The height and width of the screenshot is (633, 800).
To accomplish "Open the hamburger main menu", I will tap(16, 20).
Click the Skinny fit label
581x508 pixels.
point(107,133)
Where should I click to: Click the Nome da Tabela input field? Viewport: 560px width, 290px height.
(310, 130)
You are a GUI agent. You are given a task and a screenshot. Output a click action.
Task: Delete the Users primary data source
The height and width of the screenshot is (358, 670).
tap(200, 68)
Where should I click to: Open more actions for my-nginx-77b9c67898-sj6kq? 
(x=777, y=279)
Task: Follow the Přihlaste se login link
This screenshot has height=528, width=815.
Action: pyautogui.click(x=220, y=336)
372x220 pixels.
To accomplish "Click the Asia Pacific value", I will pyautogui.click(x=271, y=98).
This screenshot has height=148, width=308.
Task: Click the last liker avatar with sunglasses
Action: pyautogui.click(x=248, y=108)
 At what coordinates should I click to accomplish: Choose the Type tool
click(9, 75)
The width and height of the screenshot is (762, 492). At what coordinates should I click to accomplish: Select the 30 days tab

- - - -

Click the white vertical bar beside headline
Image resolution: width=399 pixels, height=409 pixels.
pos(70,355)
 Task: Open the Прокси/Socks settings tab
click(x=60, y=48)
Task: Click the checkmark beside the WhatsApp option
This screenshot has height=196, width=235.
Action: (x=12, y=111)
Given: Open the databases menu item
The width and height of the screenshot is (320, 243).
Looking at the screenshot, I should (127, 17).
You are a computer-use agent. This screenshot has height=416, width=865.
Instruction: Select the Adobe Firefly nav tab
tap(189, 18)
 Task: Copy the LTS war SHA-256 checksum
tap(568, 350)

- - - -

:: Directions ::
In the entries above, find the lines containing the word "menu" and say how many there are, with no other words.

:: Solution to this exercise ::
2